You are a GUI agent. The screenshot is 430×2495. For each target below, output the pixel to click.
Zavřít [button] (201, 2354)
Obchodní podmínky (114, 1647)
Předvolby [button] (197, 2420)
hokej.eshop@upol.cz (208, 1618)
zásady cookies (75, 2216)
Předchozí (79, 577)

_ _ _

_WHAT TO DO_: Exact repetition of every entry in the data is required.

_ANSWER TO THIS PROBLEM_:
You are a GUI agent. The screenshot is 430×2495. For each target below, output the pixel to click.
Zavřít [button] (201, 2354)
Obchodní podmínky (114, 1647)
Předvolby [button] (197, 2420)
hokej.eshop@upol.cz (208, 1618)
zásady cookies (75, 2216)
Předchozí (79, 577)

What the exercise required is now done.